The U.S. Centers for Disease Control and Prevention issues guidance on the operation of bars and restaurants, including the wearing of masks, keeping tables 6 feet apart and placing barriers at cash registers. More specific restrictions are up to state and local authorities.
In New Jersey, a statewide 10 p.m. dining curfew only was recently lifted. In Kansas City, Mayor Quinton Lucas eased a 10 p.m. curfew on bars and restaurants last month.
In St. Joseph, the latest emergency order sought to limit the spread of COVID-19 at bars and restaurants without resorting to business closures or limiting capacity and hours of operation. The city requires 6 feet of social distancing and face coverings for anyone who is not part of the same household, except while eating and drinking. There is no medical exemption for wearing a mask in a bar or restaurant.

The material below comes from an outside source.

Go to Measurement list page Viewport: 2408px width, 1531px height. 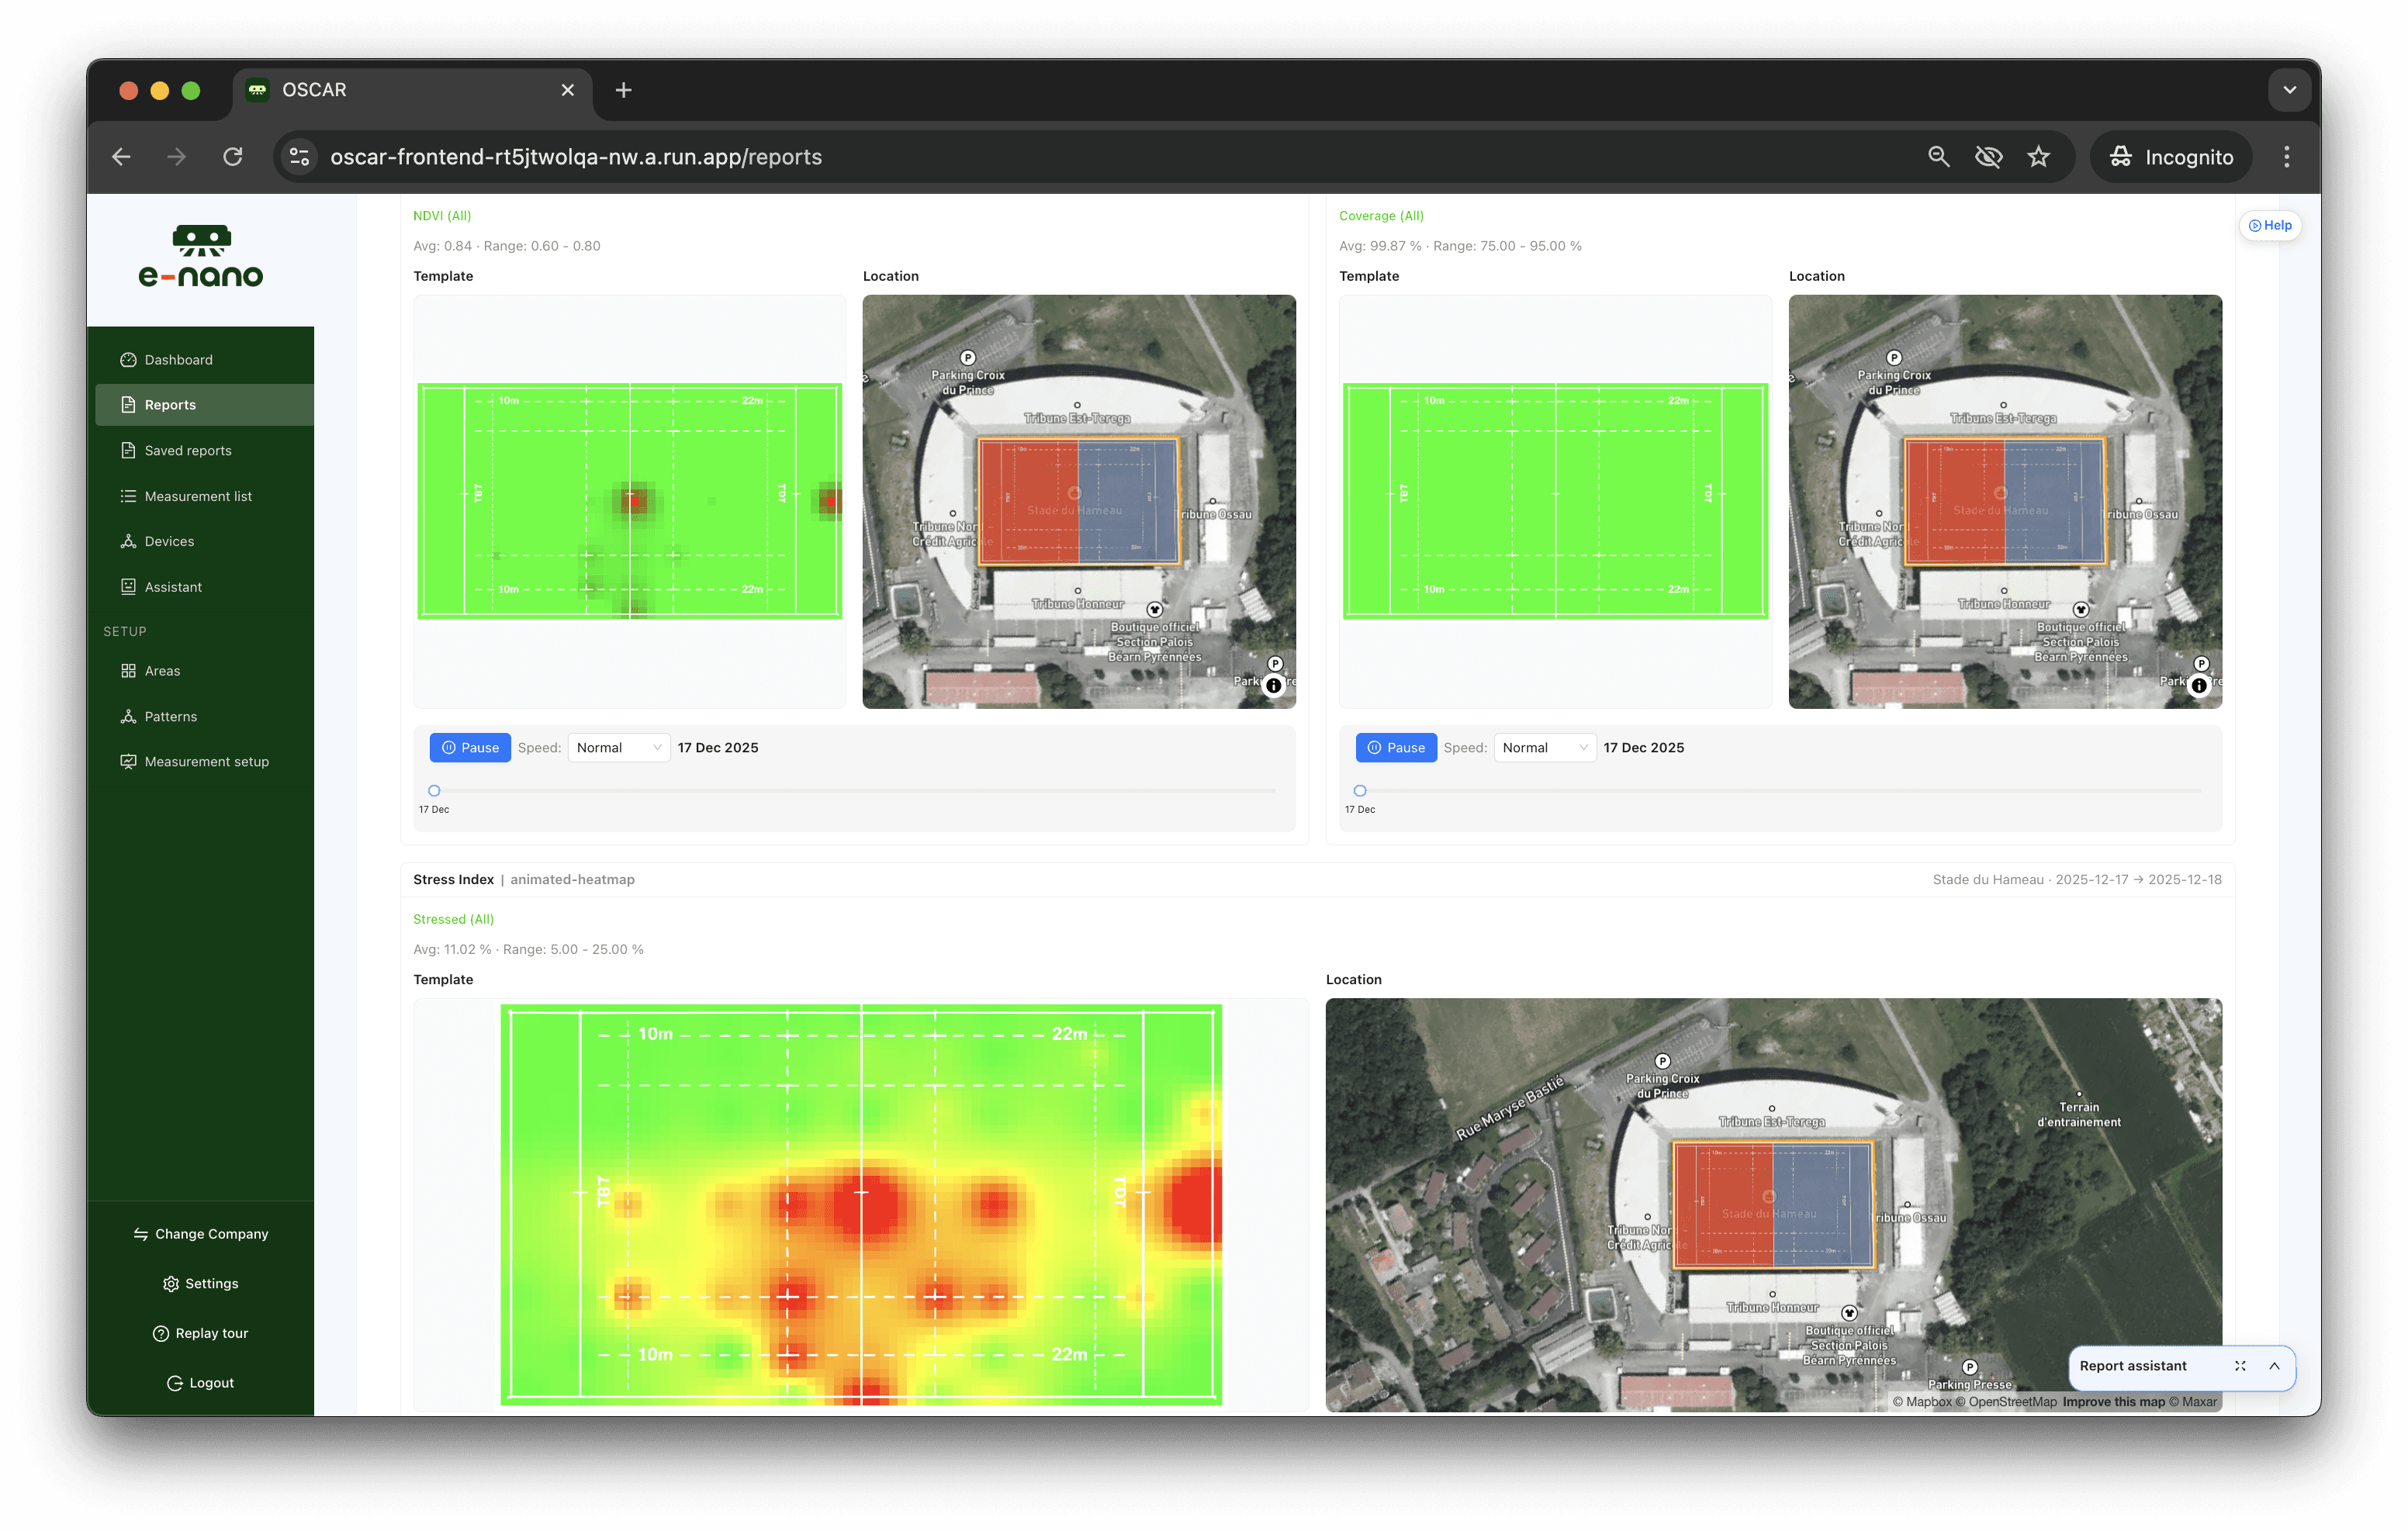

Lewis, at the Muny Inn, said she’s expecting a larger crowd for this year’s Super Bowl, so she’s focused on complying with health requirements while trying to provide a gathering place for customers who are starved for a sense of community.
“It’s a chance to get together with your family and friends,” she said. “That matters to a lot of people.”
Some are hoping that this year’s Super Bowl marks a turnaround, sort of the business equivalent of Mahomes connecting with Tyreek Hill on a third and 15. Pizza Shoppe, a restaurant on the Belt Highway, won’t be open Sunday evening but plans to do pizza deliveries up until 5 p.m. for private watch parties.
After a difficult period in 2020, initial interest offers a sign of encouragement for Pizza Shoppe.
“The Super Bowl is actually coming at a really great time,” said Paige Mazur, general manager of Pizza Shoppe. “We’ve already begun to pick up our business. COVID was definitely a weird year for everybody.”